2. Transparency is key to an effective benefit sharing arrangement
The arrangement should clearly lay out expected risks, challenges, successes, and rewards associated with the project. Also crucial: it must transparently describe how benefits will be allocated between stakeholders.
A project’s success often depends on the developer’s ability to maintain trust and legitimacy in the eyes of stakeholders. Hopefully, they’ll be pretty good at these things:
- Managing stakeholder expectations;
- Openly and proactively discussing potential conflicting interests;
- Helping stakeholders understand and make informed decisions about their role in any mitigation activity.
3. Stakeholder consultations should be effective and frequent
Regular consultations are another important way developers build trust — and make sure arrangements continue to meet the needs of beneficiaries over time. They help clarify how beneficiaries participate, and ensure benefits align with their needs and priorities.
Naturally, consultations should start before any project gets underway. But conditions can change, and so can outcomes — it’s important to continue the conversation at every stage of the project so arrangements can be revised as needed.
4. Benefits should truly reflect stakeholder contributions
Benefits are all about compensating stakeholders fairly for their role in making GHG mitigation a reality — whether for costs of implementing the project, including their time and effort, or for opportunity costs from any potential benefit they miss out on because of the project.
These benefits can be based on output (as in, a reward for achieving certain climate outcomes), or on input (as in, a reward for doing what’s needed to maintain ecosystems).
And they can be non-monetary (think training, capacity-building, infrastructure, social services, technology, or strengthened land rights) or monetary (think, well, money).
5. Benefit sharing can combat inequality
Including all impacted local stakeholders in a project’s development is critical, even when they’re not directly involved with mitigation activities or if land rights are unclear.

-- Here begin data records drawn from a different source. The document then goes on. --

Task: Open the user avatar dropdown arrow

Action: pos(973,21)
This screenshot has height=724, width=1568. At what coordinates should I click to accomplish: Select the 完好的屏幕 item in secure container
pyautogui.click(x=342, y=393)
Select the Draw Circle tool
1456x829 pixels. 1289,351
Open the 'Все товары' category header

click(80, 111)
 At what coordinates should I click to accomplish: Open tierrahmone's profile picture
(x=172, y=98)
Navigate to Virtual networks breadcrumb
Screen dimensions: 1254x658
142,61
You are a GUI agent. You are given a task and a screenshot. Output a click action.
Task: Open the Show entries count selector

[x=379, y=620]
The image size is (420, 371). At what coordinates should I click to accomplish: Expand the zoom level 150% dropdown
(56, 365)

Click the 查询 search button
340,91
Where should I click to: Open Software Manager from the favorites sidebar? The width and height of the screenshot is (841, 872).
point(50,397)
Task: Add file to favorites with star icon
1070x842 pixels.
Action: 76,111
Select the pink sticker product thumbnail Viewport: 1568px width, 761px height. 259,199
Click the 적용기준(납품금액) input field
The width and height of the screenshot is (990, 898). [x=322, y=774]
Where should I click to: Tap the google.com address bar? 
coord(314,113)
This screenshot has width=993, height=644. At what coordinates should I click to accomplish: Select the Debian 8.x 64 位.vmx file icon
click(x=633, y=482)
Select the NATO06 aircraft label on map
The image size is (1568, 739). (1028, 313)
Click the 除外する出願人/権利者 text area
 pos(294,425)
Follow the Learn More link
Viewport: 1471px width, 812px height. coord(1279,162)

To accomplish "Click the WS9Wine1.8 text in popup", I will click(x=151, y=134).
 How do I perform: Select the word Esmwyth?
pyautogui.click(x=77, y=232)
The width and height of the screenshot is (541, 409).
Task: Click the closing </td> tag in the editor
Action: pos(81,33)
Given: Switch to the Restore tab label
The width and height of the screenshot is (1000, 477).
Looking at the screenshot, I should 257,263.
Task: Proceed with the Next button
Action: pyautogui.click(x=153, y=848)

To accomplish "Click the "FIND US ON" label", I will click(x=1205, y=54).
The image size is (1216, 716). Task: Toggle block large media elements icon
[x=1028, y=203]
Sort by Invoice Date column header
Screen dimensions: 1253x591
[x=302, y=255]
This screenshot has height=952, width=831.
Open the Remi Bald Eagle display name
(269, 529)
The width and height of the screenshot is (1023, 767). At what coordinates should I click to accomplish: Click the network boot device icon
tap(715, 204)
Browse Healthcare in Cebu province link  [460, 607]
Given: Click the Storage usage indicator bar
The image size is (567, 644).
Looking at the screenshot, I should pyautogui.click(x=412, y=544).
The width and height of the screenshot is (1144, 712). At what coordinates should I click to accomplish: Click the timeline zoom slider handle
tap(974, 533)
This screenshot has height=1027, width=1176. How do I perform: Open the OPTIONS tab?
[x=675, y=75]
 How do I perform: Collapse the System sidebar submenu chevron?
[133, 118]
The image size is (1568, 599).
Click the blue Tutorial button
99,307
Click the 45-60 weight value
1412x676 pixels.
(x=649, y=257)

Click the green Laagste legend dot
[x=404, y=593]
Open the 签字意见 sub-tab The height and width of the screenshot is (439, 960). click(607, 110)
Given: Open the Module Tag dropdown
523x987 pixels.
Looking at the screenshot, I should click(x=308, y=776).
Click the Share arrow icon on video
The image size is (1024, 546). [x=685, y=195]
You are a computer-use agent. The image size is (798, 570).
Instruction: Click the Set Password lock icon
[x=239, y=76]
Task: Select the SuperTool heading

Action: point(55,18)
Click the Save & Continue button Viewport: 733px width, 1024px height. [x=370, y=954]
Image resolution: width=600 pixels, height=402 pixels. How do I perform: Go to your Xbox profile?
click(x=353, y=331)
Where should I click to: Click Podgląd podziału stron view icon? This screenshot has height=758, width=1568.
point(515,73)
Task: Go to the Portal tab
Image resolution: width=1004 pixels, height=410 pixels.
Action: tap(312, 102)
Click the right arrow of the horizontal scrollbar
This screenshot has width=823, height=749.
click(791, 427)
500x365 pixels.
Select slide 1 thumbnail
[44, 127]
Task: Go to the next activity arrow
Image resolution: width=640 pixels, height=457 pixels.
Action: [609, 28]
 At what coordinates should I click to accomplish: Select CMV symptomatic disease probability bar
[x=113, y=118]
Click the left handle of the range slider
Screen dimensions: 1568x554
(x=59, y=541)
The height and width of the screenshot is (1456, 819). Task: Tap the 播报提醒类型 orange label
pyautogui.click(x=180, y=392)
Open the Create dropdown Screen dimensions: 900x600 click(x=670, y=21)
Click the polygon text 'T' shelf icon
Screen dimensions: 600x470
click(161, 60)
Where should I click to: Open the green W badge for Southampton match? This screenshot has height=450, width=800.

When historically marginalized groups — like Indigenous Peoples, women, smallholders (basically people with small farms), or forest communities — are engaged, benefit sharing sure has its benefits:
- Greater social or economic equality
- Formal recognition of land or carbon rights
- More sustained climate change mitigation
Benefits can even include capacity-building that empowers stakeholders to achieve or receive further benefits to which they’re entitled.
The nasty flipside? When benefit sharing fails to address these inequalities, it can make some bad things — socioeconomic divisions, land tenure insecurity, gender discrimination, or elite capture of resources — even worse.
6. Resources needed for benefit sharing must be budgeted
Like most anything, benefit sharing arrangements take time, effort, and money. Developers should be ready to provide the necessary financial, administrative, and technical resources upfront in order to fully design and implement arrangements.
That means in part getting stakeholders the information they need, in a format they understand — using local languages to deliver information in public meetings, for instance, and paying special attention to provide information to vulnerable or marginalized people. This type of sincere engagement is critical for obtaining the Free, Prior, and Informed Consent of Indigenous Peoples and other groups with collective rights to lands and resources.
One last note: there’s no “one size fits all” approach to benefit sharing. Among other things, each arrangement will depend on local actors and circumstances, the realities of land use and tenure, as well as historical and political conditions.
But here’s what’s clear in all cases: a quality carbon project — our stock and trade — will fairly recognize and reward all stakeholders, including Indigenous Peoples and local communities, for their role in mitigating greenhouse gasses.
It turns out giving people their fair share means big wins for the planet.